転職成功者インタビュー

一般財団法人 阪大微生物病研究会
小林俊介さん(仮名・施設企画) 36歳

必要とされる環境で、やりたいことができる幸せ。転職で気づいた自分の価値。

大手食品メーカーに就職し、全国各地の工場を転々としながら、機械のメンテナンス・修繕業務に携わり、製造現場の第一線でキャリアを築いてきた小林さん。そんな日々を過ごす中で、「いつか工場の立ち上げや生産ライン設計に携わりたい」という想いを抱くようになっていった。

また、転勤を繰り返す生活に将来への漠然とした不安を感じ、腰を据えて働きたいと考えた小林さんは、地元四国へのUターンを決意。しかし、転職活動を開始した当初は自身が想い描く職場になかなか出会えず、心が挫けそうになったという。

転職後、胸を張って「自分のやりたいことができている」と言えるほど充実した日々を送る小林さんに、転職のきっかけから意思決定までの過程を振り返ってもらった。

※本記事の内容は、2024年9月取材時点の情報に基づき構成しています。

提供データ

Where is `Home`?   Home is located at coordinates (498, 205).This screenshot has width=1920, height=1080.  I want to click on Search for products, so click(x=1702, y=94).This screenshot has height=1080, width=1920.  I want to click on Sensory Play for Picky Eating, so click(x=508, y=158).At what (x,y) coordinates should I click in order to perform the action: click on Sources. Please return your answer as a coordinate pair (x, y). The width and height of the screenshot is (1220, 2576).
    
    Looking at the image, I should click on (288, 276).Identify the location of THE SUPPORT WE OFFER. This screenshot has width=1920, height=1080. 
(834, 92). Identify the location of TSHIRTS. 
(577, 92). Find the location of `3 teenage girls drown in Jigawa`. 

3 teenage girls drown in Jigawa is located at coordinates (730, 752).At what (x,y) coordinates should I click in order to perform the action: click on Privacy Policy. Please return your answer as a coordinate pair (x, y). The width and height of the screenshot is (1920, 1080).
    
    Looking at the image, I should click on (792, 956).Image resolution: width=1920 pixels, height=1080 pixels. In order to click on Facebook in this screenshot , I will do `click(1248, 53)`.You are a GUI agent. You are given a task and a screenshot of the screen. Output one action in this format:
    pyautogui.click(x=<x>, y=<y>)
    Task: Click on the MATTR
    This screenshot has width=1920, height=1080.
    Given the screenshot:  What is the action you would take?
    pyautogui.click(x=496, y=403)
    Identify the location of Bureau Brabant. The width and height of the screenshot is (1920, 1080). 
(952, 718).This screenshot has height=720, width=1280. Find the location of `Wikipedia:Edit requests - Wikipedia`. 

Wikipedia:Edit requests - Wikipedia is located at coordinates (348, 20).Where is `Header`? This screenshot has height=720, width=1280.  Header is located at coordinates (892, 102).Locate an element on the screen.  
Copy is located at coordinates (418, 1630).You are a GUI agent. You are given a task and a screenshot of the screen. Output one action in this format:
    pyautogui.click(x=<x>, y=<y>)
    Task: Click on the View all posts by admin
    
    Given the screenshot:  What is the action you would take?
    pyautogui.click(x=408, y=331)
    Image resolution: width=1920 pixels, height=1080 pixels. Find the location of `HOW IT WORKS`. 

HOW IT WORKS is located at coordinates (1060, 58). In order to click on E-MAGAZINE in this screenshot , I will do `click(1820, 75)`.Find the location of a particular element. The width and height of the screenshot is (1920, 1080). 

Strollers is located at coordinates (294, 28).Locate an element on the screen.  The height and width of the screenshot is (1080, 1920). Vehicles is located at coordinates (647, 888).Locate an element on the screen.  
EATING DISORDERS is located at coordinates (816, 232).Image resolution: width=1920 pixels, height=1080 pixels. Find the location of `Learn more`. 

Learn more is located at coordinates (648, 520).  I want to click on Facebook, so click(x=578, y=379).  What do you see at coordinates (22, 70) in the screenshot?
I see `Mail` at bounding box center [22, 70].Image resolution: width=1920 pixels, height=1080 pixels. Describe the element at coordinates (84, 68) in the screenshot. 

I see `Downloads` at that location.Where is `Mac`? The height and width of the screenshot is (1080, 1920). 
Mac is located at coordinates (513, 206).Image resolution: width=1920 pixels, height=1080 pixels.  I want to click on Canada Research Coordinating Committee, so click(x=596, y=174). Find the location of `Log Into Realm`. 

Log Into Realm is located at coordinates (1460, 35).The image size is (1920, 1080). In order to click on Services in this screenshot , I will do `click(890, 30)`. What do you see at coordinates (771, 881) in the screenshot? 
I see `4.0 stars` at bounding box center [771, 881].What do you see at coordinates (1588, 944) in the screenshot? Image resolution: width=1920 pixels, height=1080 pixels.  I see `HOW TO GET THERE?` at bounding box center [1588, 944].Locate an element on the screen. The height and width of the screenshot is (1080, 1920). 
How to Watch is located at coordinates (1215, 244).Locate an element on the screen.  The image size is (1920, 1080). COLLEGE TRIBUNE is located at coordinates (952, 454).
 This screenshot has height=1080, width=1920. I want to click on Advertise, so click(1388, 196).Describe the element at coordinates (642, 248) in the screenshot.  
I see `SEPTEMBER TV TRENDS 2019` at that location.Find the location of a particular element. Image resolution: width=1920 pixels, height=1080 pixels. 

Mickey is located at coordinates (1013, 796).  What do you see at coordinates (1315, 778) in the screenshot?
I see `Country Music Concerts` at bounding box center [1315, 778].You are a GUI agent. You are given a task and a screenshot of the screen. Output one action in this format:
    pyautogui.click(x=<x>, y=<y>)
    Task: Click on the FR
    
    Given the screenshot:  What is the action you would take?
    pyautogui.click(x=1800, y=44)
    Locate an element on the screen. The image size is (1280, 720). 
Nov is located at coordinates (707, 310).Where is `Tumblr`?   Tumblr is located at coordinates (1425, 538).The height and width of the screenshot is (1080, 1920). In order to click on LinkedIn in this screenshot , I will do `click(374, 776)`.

作業指示
転職インタビューの本文のうち、「転職成功者インタビュー」から始まり「の過程を振り返ってもらった。」までの部分を、一字も変えずにもう一度書き出してください。 これらの行はこの作業には使いません。

回答
転職成功者インタビュー

一般財団法人 阪大微生物病研究会
小林俊介さん(仮名・施設企画) 36歳

必要とされる環境で、やりたいことができる幸せ。転職で気づいた自分の価値。

大手食品メーカーに就職し、全国各地の工場を転々としながら、機械のメンテナンス・修繕業務に携わり、製造現場の第一線でキャリアを築いてきた小林さん。そんな日々を過ごす中で、「いつか工場の立ち上げや生産ライン設計に携わりたい」という想いを抱くようになっていった。

また、転勤を繰り返す生活に将来への漠然とした不安を感じ、腰を据えて働きたいと考えた小林さんは、地元四国へのUターンを決意。しかし、転職活動を開始した当初は自身が想い描く職場になかなか出会えず、心が挫けそうになったという。

転職後、胸を張って「自分のやりたいことができている」と言えるほど充実した日々を送る小林さんに、転職のきっかけから意思決定までの過程を振り返ってもらった。